As part of National Map Reading Week, the British Library’s map blog points to at least one example of how map reading used to be taught.
One of the most celebrated 20th century children’s map reading guides is showcased in our forthcoming exhibition Maps and the 20th Century: Drawing the Line. Published in 1948, Ronald Lampitt and James Deverson’s The Map that Came to Life follows the story of John and Joanna who use an Ordnance Survey map to walk to town. As they pass over fields, past houses and along footpaths, their surroundings are compared with map adjacent on the same page. The fields turn into contoured blank spaces, houses become black cubes, footpaths dashed lines. Map literacy is acquired by the reader as they accompany the children on their virtual journey, matching map with reality.

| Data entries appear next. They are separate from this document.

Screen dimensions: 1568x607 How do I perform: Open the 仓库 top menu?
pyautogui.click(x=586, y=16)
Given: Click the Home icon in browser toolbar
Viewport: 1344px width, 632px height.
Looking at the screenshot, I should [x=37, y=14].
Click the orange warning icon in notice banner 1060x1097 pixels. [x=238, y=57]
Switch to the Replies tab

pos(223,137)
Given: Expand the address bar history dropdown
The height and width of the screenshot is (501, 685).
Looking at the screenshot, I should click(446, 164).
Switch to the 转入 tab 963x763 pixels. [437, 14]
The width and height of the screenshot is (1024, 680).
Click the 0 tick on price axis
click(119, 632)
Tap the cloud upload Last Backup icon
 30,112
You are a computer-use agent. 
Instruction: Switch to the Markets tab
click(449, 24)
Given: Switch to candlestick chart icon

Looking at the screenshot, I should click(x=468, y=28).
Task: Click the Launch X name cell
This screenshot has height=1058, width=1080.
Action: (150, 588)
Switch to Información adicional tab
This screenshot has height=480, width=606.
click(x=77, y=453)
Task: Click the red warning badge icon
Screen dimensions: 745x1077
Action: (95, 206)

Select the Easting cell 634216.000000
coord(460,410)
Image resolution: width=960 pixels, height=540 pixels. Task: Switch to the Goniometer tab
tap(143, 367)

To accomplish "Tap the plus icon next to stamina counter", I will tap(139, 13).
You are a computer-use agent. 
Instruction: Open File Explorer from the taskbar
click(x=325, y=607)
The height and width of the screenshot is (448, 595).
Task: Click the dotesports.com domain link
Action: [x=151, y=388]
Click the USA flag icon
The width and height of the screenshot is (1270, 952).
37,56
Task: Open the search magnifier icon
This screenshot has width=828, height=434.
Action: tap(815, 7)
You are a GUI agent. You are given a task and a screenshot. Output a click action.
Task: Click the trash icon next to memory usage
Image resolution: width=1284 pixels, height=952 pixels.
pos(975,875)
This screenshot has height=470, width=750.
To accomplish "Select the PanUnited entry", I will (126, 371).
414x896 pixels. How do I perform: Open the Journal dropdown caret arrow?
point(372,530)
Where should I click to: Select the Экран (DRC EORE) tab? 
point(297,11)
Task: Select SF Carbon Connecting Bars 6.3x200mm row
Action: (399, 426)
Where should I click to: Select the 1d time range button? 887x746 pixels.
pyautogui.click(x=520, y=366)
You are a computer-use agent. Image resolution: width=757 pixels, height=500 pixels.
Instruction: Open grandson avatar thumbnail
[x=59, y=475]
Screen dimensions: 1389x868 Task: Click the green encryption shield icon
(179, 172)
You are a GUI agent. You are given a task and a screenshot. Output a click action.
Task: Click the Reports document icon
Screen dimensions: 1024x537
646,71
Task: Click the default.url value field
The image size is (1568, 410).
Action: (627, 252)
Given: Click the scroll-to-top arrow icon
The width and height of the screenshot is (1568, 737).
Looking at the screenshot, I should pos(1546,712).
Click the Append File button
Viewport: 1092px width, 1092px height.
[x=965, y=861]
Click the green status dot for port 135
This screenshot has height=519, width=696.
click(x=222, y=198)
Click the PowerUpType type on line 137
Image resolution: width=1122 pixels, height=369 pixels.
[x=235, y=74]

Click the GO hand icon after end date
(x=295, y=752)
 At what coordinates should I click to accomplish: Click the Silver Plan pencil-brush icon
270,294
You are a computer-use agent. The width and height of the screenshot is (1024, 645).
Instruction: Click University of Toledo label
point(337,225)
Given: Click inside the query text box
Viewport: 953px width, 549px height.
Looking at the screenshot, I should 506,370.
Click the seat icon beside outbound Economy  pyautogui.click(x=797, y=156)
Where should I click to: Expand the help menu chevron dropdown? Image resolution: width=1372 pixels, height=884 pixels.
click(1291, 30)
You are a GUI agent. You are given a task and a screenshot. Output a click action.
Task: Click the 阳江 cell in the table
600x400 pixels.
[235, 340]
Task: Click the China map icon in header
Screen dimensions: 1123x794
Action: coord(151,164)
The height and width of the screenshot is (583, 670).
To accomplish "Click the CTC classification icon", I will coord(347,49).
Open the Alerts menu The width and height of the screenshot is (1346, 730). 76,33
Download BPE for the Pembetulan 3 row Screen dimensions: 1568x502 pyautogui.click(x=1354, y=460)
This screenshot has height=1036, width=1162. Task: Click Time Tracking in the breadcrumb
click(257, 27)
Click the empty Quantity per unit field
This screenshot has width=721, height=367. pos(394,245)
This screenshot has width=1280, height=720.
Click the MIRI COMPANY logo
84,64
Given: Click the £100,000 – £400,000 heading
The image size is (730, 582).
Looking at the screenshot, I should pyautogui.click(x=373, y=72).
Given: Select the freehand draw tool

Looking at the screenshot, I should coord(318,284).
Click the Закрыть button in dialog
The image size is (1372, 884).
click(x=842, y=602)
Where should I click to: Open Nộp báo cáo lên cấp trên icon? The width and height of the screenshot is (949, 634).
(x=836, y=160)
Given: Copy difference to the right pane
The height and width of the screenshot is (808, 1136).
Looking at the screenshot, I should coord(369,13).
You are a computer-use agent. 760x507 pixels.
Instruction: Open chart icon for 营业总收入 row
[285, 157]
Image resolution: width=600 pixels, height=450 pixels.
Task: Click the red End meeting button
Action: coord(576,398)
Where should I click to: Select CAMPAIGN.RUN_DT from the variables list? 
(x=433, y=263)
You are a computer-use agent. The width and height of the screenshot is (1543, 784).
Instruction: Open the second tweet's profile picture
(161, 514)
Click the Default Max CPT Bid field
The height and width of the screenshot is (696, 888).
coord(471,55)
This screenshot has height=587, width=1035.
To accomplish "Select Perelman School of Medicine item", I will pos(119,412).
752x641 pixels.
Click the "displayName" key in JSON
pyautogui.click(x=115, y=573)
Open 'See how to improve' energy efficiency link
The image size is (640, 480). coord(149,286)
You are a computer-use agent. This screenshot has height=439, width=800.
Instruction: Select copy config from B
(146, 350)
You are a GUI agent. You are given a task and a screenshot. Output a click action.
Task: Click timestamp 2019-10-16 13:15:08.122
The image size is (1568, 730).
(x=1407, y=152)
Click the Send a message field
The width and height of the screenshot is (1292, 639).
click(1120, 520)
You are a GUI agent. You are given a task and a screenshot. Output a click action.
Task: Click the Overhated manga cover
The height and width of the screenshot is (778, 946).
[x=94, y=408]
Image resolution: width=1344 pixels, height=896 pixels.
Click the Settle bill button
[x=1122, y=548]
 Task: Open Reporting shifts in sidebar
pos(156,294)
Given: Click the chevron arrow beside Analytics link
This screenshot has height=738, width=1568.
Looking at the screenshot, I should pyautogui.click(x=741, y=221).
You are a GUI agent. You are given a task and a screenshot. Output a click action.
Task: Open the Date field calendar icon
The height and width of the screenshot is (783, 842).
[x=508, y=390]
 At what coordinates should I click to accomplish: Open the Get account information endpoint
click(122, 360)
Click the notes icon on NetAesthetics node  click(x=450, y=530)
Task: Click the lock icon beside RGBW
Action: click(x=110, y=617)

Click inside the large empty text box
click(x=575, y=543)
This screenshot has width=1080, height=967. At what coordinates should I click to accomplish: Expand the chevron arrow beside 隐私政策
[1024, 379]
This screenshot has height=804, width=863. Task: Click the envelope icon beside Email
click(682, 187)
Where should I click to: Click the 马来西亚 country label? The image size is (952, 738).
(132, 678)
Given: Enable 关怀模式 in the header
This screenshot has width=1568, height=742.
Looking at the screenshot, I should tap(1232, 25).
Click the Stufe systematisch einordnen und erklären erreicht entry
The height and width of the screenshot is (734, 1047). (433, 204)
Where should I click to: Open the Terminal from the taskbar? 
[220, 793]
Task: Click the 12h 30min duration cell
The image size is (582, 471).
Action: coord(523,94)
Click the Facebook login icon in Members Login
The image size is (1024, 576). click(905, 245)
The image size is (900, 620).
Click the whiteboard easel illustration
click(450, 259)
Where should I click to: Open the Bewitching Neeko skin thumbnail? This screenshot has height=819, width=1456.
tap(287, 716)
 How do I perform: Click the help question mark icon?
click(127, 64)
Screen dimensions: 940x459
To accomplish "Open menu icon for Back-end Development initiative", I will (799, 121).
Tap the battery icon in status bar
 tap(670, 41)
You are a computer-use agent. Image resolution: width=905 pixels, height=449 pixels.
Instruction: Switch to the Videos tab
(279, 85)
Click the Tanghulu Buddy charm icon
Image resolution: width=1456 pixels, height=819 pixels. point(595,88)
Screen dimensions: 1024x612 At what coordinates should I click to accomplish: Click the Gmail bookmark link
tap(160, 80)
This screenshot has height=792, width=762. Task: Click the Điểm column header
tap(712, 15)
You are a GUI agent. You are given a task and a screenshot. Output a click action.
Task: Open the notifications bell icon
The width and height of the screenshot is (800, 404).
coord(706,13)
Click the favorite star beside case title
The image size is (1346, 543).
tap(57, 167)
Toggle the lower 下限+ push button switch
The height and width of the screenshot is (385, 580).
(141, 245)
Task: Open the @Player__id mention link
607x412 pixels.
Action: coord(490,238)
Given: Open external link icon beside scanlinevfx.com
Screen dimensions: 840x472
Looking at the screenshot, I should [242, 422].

In The Map that Came to Life the map is portrayed as an objective, precise and above all truthful mirror of nature. And this inherent trustworthiness enabled maps to become important features of the lives of successive generations of people.
The idea that maps are objective and truthful is not something that would fly today, I think, but in the context of entry-level map education, which in Britain always seems to be specifically in terms of how to read an Ordnance Survey map, rather than maps in general, it seems harmless enough.
A complete scan of the book is available on this website. Back in 2008, Philip Wilkinson talked about the book on the English Buildings blog.